-- EXERCISE DIRECTIONS --
Line by line, set down the records below from the first line through the line containing "This screenshot has width=1176, height=1011.". Omit the pictures.

-- EXERCISE INPUTS --
%%
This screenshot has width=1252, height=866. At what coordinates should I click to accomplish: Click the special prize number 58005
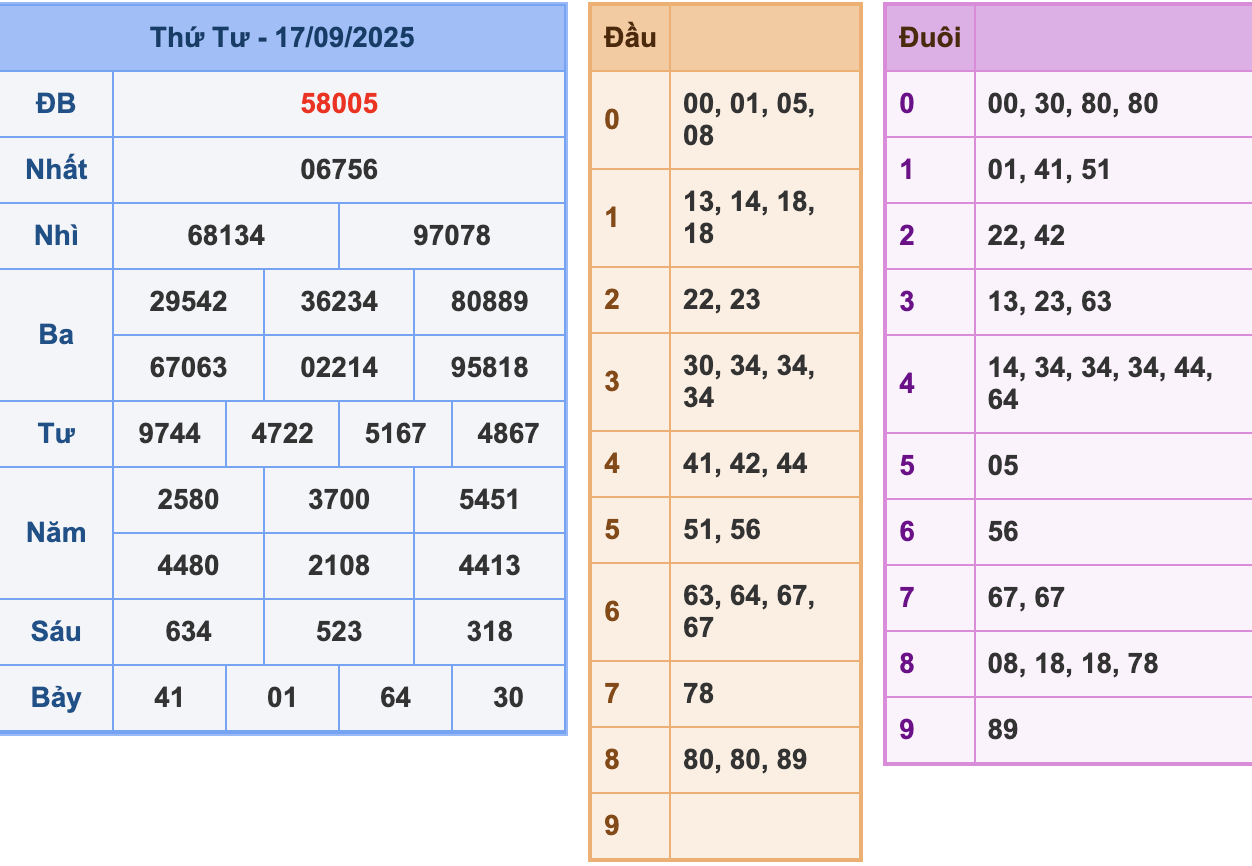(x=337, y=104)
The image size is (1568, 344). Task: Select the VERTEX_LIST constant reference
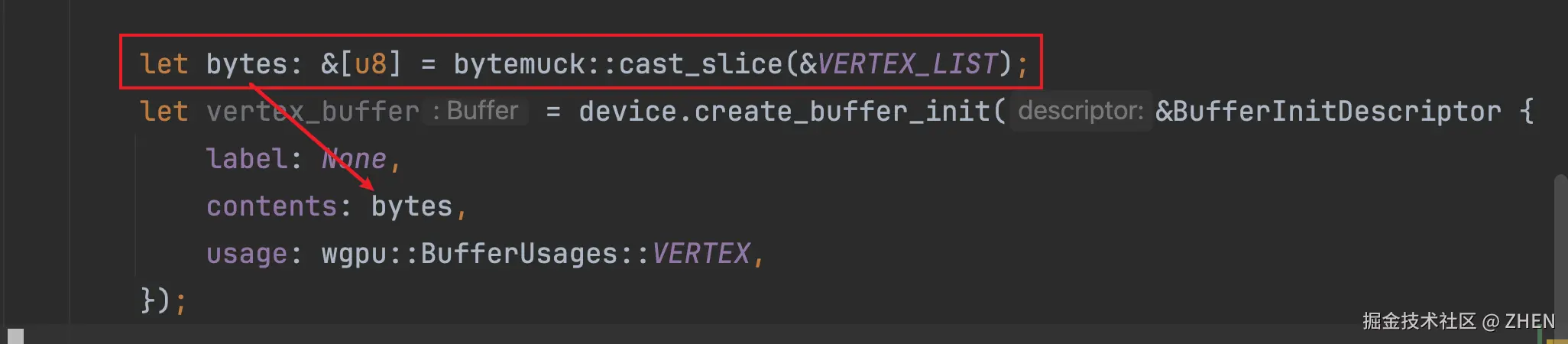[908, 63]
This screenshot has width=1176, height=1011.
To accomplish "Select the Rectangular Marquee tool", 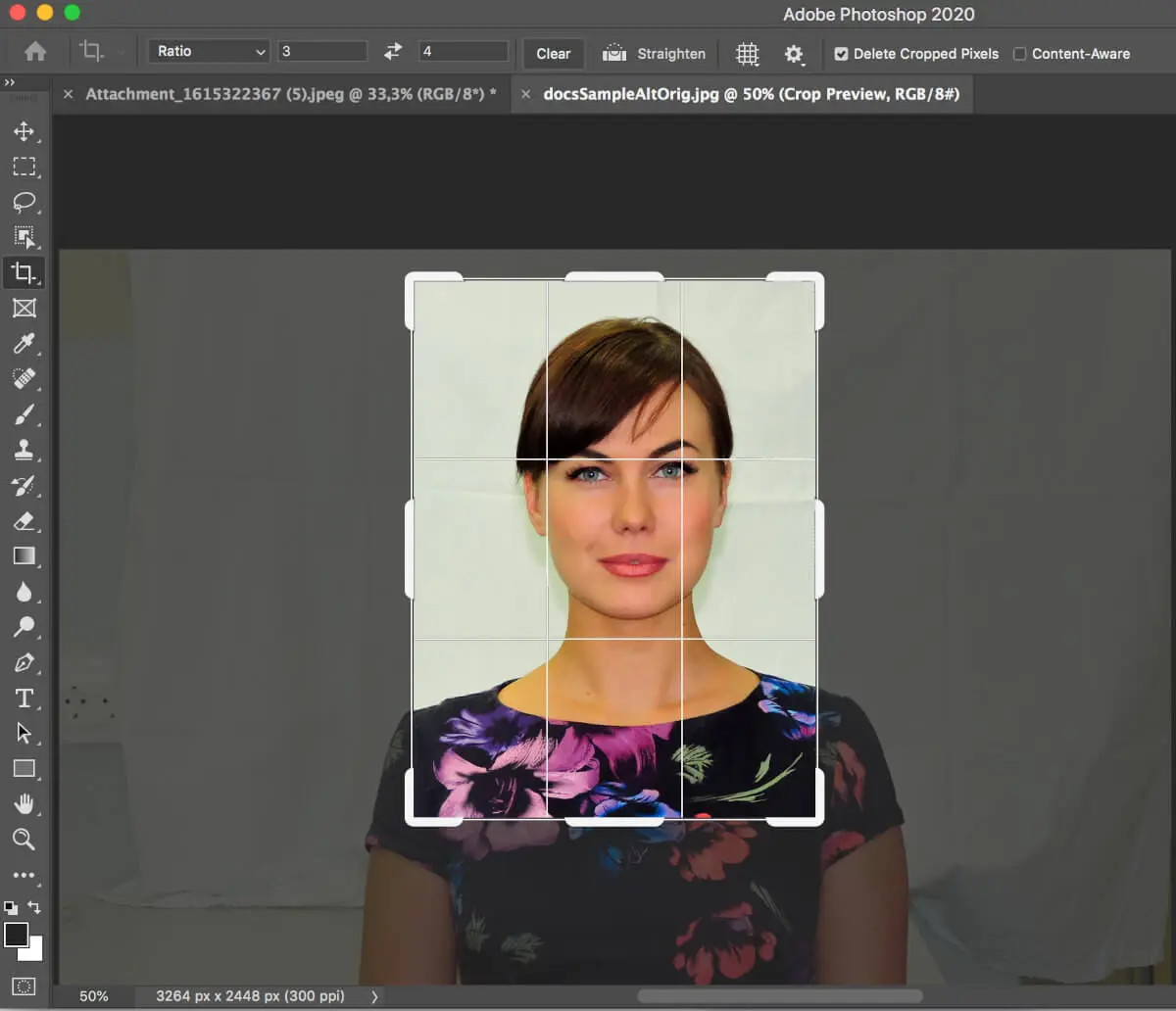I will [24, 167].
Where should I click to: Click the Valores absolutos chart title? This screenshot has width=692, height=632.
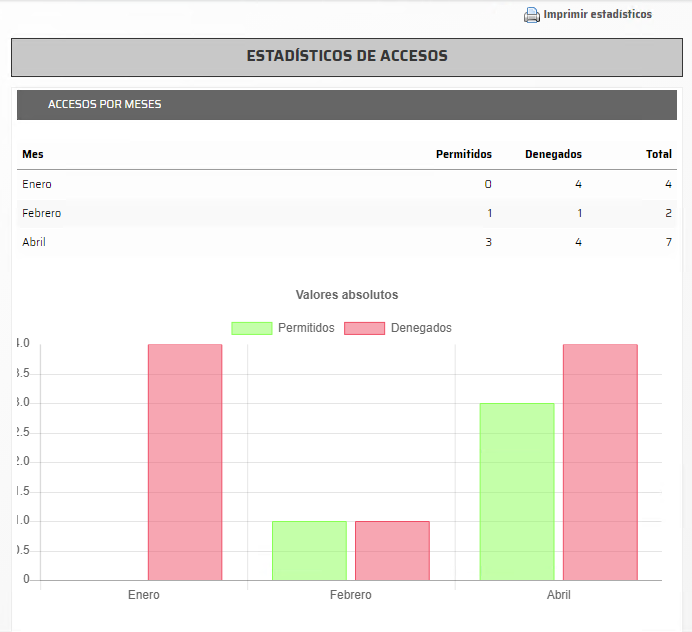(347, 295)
%%
-- WRITTEN RESPONSE --
This screenshot has width=1252, height=866. At what coordinates should I click to accomplish: Click the special prize number 58005
(x=337, y=104)
The image size is (1568, 344). Task: Select the VERTEX_LIST constant reference
[908, 63]
This screenshot has width=1176, height=1011.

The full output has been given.